* Instruction A:
Can you repeat everything in the post about Jacoby Ellsbury from "Jacoby Ellsbury has" down to "modern art collector?", word for word?
* Instruction B:
Does the post about Jacoby Ellsbury support each of these statements? Answer yes or no for each, and quote the words that decide it. (i) The writer expected Ellsbury to perform like he did in 2009. (ii) The Phillies gave Ellsbury a 20-inch square canvas bag. (iii) Ellsbury's agent is Boras.

* Source document:
Hello BOYZ!
Jacoby Ellsbury has been a disappointment this year until fairly recently. I thought surely he would perform like 2009, maybe close to 2011 since he is in a contract year and his agent Boras will be looking for something over $125,000,000 long term. The guys has great gifts, but his year has been subpar by any measure. Lately he's been heating up...and then some dummy made the fatal mistake of motivating Ells by hitting him. STUPID!
http://espn.go.com/boston/mlb/story...stolen-base-record-five-philadelphia-phillies
PHILADELPHIA -- Jacoby Ellsbury, modern art collector?
In a manner of speaking, yes. A highly specialized form, but one for which Ellsbury doesn't have to worry about outbidding anybody. You can be Warren Buffett rich and have no chance of lining your walls with the personalized pieces Ellsbury is assembling.
The Philadelphia Phillies, in a gesture made up in equal parts of graciousness and respect, added to Ellsbury's collection Thursday night, giving him a 15-inch square white canvas bag, filled with soft material, to match the two he already has at home.

* Listing:
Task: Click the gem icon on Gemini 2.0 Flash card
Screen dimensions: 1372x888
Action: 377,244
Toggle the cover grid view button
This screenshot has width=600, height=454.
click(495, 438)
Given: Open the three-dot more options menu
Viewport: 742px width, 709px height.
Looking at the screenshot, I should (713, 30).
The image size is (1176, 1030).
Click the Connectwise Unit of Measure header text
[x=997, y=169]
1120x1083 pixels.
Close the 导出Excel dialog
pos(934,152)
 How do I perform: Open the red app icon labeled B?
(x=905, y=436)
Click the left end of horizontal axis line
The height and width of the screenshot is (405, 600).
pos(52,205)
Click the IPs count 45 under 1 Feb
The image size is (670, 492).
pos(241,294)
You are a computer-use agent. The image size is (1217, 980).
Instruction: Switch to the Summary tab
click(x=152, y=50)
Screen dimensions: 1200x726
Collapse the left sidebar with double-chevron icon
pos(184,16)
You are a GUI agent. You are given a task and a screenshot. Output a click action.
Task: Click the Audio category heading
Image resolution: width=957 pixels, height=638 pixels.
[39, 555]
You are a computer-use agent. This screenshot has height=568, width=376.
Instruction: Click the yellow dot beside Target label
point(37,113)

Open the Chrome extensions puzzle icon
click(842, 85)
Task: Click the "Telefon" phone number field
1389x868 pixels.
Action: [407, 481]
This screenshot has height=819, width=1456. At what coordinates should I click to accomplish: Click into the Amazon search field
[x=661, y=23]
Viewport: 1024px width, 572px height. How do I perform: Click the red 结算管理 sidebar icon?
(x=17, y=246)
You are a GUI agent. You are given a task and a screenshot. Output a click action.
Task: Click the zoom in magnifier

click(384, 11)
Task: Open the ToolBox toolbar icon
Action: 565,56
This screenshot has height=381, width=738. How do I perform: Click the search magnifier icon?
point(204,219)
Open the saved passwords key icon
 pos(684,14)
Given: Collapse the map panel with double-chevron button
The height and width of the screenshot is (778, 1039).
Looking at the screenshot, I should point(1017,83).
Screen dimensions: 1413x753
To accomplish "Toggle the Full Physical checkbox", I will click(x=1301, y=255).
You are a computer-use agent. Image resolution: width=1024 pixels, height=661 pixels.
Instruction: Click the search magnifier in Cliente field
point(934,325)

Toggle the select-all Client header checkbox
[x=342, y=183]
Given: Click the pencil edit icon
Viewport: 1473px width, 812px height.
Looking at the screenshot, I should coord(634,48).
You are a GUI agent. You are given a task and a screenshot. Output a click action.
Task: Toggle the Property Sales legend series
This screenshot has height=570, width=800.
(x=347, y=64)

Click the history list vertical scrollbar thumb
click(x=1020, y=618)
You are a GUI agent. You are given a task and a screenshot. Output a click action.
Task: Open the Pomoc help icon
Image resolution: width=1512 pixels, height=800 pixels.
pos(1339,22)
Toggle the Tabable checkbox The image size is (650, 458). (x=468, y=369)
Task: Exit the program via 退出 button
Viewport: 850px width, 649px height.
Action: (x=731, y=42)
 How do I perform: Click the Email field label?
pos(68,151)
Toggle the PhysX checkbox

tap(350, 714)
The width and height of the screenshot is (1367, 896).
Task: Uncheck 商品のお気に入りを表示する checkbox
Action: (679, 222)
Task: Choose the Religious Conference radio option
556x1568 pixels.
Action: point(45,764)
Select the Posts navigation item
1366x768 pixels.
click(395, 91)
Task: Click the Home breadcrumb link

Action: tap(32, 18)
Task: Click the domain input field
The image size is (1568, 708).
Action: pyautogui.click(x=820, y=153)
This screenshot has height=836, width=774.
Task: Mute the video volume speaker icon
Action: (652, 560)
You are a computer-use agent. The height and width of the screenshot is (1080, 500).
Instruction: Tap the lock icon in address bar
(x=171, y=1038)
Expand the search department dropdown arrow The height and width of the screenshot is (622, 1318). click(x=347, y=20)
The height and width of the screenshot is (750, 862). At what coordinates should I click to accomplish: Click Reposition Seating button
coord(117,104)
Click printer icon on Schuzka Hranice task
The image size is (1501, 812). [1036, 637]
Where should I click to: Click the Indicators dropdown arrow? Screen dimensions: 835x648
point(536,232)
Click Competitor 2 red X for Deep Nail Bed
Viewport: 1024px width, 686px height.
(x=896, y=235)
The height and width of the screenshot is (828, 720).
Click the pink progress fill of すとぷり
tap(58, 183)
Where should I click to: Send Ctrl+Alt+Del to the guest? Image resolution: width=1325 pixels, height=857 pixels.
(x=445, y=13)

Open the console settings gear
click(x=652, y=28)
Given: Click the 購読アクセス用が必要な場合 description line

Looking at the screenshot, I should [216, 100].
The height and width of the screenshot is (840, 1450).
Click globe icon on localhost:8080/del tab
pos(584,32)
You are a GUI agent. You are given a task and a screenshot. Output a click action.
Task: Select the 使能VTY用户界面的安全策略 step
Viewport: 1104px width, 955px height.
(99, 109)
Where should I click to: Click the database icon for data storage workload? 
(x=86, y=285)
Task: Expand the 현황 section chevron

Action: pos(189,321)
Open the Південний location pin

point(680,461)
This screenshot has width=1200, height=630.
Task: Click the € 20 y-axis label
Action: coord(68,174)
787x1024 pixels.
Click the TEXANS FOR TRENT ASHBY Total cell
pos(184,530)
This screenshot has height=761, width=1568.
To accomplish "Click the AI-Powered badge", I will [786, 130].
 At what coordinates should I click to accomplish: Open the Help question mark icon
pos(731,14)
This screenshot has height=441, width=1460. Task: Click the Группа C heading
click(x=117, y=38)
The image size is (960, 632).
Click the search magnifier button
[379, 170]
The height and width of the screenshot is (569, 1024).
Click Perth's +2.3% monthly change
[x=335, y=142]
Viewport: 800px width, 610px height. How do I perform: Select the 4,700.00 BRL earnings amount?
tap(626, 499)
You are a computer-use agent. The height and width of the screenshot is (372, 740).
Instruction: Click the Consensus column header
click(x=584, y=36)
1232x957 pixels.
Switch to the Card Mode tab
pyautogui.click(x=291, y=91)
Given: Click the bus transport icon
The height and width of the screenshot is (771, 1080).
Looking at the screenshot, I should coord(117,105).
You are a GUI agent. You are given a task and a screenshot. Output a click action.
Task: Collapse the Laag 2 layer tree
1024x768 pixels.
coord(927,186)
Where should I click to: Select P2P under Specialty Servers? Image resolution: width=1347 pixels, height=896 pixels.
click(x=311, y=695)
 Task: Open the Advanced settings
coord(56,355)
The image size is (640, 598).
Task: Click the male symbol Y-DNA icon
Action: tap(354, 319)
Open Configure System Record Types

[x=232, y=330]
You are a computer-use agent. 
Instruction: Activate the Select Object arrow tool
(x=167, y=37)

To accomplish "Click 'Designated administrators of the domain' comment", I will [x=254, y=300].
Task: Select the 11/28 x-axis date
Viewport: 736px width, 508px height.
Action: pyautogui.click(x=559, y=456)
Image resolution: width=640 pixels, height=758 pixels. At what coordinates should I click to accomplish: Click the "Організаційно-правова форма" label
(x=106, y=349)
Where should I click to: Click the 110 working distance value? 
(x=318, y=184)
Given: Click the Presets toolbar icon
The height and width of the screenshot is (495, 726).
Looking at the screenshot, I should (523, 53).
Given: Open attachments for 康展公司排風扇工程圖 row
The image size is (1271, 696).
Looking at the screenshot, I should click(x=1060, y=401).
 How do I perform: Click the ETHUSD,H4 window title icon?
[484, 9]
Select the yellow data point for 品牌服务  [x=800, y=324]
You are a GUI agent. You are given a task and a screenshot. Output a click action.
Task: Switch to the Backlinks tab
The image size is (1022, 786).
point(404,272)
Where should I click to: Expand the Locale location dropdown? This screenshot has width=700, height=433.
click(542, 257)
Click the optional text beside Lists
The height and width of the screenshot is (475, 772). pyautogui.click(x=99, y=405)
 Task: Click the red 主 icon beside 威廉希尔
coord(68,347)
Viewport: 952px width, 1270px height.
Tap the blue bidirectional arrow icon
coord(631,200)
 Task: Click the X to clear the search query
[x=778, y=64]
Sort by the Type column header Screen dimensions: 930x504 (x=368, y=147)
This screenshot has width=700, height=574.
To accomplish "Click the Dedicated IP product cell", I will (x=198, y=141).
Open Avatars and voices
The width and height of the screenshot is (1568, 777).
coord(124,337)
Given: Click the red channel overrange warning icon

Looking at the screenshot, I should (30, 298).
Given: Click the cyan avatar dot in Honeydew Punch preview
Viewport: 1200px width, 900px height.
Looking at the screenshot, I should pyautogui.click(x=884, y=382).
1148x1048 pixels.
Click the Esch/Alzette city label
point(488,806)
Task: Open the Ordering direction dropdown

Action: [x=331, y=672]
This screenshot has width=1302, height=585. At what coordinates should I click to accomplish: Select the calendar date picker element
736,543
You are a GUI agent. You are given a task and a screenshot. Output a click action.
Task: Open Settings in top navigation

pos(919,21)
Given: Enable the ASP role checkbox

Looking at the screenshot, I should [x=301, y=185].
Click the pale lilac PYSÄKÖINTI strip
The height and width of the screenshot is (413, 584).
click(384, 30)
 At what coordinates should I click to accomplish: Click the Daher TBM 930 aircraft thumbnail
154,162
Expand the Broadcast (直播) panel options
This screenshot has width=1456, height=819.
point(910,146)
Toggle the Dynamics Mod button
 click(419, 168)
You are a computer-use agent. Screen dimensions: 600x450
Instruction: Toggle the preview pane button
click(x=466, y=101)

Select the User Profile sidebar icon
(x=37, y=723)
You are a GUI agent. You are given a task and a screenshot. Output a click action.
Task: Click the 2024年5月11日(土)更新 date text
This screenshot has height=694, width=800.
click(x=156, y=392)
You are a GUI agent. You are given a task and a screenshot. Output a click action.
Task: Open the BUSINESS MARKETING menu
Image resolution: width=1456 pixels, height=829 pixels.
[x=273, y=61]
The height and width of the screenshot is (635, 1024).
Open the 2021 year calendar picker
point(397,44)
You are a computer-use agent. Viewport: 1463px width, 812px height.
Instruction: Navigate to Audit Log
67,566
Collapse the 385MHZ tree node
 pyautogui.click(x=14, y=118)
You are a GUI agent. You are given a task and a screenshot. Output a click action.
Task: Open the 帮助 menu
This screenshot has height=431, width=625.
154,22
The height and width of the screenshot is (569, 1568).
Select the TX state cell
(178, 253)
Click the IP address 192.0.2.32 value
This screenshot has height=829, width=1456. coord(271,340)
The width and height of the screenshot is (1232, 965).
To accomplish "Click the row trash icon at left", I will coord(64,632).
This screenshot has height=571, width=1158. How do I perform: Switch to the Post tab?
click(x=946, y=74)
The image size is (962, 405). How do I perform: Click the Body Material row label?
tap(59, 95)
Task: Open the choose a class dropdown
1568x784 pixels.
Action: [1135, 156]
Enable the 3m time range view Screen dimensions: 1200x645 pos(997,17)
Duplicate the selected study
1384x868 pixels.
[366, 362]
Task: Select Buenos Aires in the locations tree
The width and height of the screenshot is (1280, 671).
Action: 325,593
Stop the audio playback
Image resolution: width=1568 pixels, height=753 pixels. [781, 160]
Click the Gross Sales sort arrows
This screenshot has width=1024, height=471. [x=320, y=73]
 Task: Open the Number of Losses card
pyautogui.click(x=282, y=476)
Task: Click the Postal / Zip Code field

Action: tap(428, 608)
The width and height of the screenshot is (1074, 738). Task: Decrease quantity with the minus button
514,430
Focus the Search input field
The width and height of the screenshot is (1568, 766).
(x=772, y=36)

* Solution A:
Jacoby Ellsbury has been a disappointment this year until fairly recently. I thought surely he would perform like 2009, maybe close to 2011 since he is in a contract year and his agent Boras will be looking for something over $125,000,000 long term. The guys has great gifts, but his year has been subpar by any measure. Lately he's been heating up...and then some dummy made the fatal mistake of motivating Ells by hitting him. STUPID!
http://espn.go.com/boston/mlb/story...stolen-base-record-five-philadelphia-phillies
PHILADELPHIA -- Jacoby Ellsbury, modern art collector?

* Solution B:
(i) Yes: "I thought surely he would perform like 2009"
(ii) No: "a 15-inch square white canvas bag"
(iii) Yes: "his agent Boras will be looking for something over $125,000,000 long term"